Write the unit at content/<section>/<chapter>/<id>-<slug>.md per
UNIT_SPEC.md §4. Three tiers required (Beginner / Intermediate /
Master) marked [Beginner] / [Intermediate+] / [Master].

Quality contract:
  - master-tier prose at Lawson-Michelsohn / Hörmander calibre
    (AGENTIC_EXECUTION_PLAN.md §6.7)
  - declarative sentences; no hedged futures, metacommentary,
    real-time error correction, valedictory closings, rhetorical italics
  - all named theorems proven (no [...] placeholders)
  - ≥3 cross-references in Master Connections, each classified by
    connection type per CONTINUITY_SCAFFOLD.md §3
  - ≥1 primary-literature reference beyond reference archive
  - Lean module if applicable; lean_mathlib_gap ≥30 words if not

After writing, run scripts/validate_unit.py on the unit. If 27/27 does
not pass, fix and re-run. Return the unit path and 27/27 result.
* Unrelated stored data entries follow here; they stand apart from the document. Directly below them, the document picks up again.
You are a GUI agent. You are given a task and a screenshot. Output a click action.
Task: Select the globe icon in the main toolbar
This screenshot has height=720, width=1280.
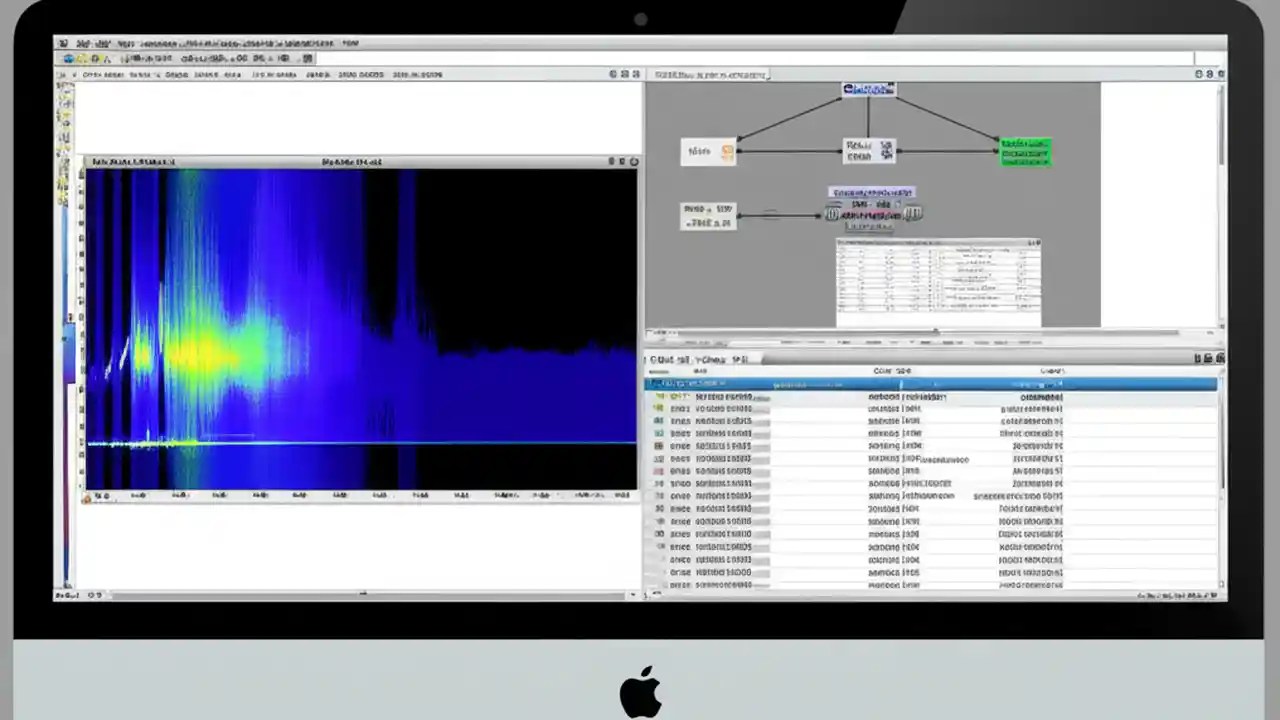click(69, 58)
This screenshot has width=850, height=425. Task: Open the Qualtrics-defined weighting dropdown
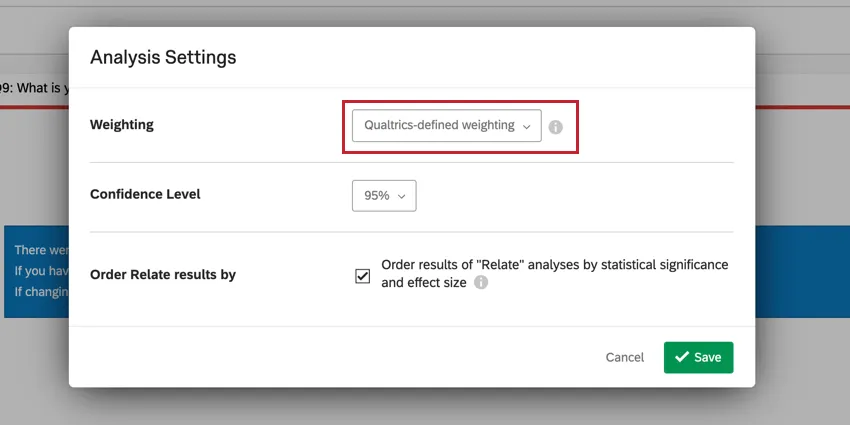446,126
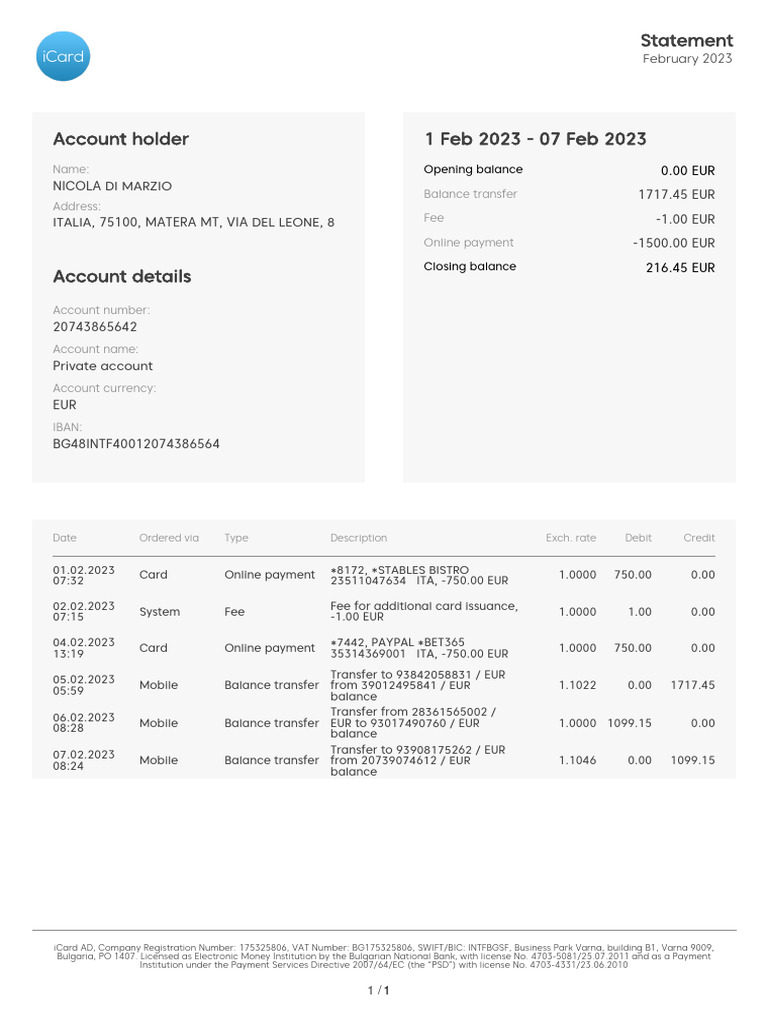Click the closing balance 216.45 EUR
Viewport: 768px width, 1024px height.
click(680, 268)
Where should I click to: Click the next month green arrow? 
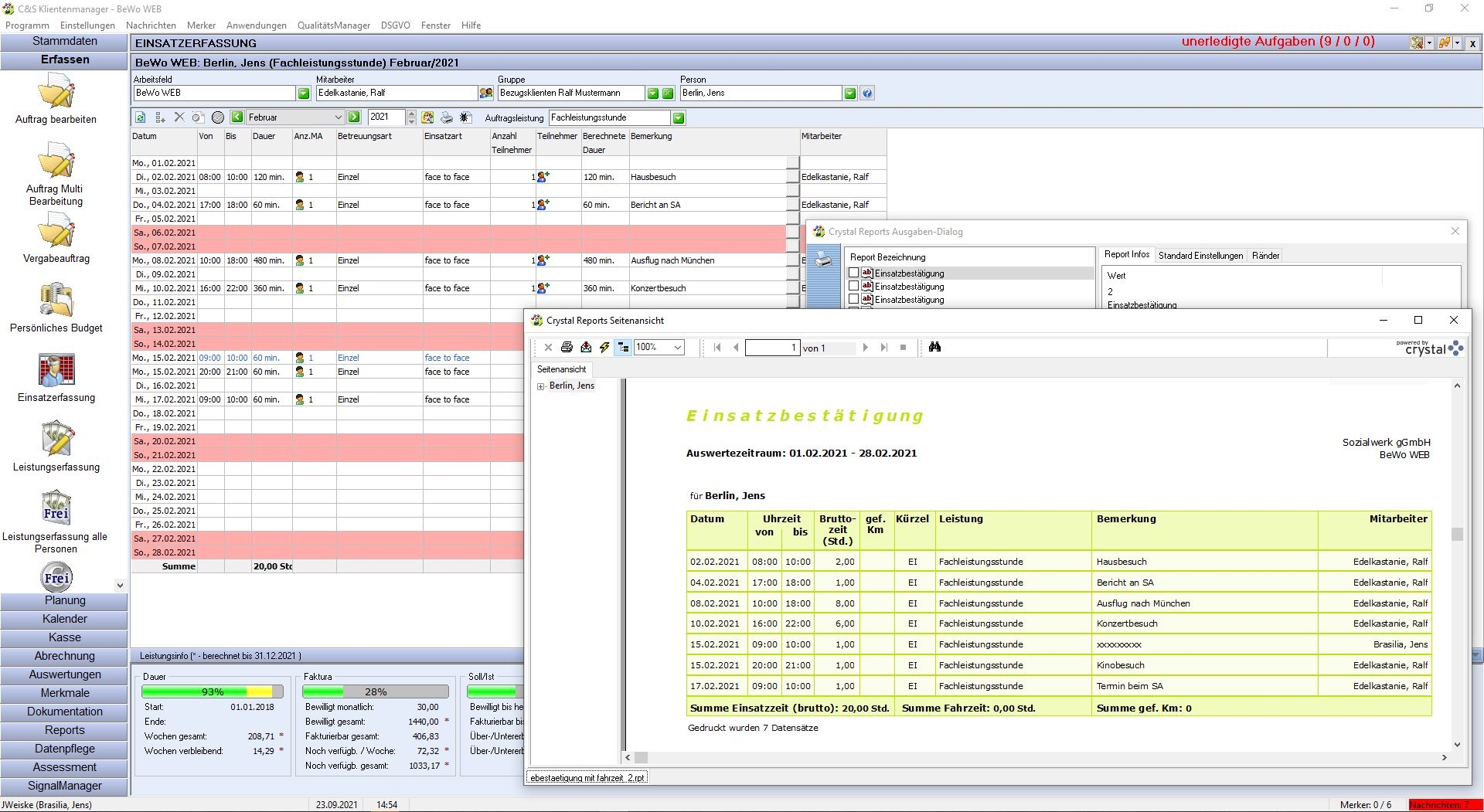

Hard limit: 4 hours of agent time.

Both batches run in parallel today. If both clear cleanly, the pipeline is calibrated and Wave 5 proceeds per §5 schedule.


§12 What this plan is NOT

  • Not a content production guide. Production-agent prompts deepen the punch-list units; this plan just orchestrates them.
  • Not a replacement for FASTTRACK_EQUIVALENCE_PLAN.md — it implements it.
  • Not a substitute for operator judgement. The three manual hand-off gates (P2→P3, P3→P4, P5→equivalence-covered) require a human (or driver agent acting in operator role) to read and approve.
  • Not a one-shot artifact. As Waves close and metrics arrive, this plan is amended (especially §2 concurrency budget and §10 success metrics).

§13 Open questions for the operator

Before kickoff, Tyler should decide:

  1. Driver agent or self-drive? Does Tyler want to be the operator each day, or should this plan also specify a "driver" agent that performs the operator loop (§4) under sampled human review?
  2. Concurrency budget calibration. §2 numbers are conservative first-pass estimates. After Wave 5 closes they should be re-calibrated against actual integration drain rate.
  3. External expert review cadence. §6.4 puts expert review in arrears. Is there an actual expert (mathematician, physicist) to engage, and on what cadence?
  4. BUY-only sourcing escalation. §6.6 specifies the reduced-audit fallback. Is there a budget line for purchasing the BUY-only physics texts (Landau-Lifshitz set, Weinberg set, etc.) to avoid running on reduced audits indefinitely?
  5. Substitute-text remediation backlog. §6.1 says the 4 existing substitutes need canonical-text companions. Should those be inserted into Wave 5 (delaying Section 2 unblock by ~5 days) or deferred to Wave 7?

These questions do not block dispatch of the §11 first batch; they shape Wave 6 onward.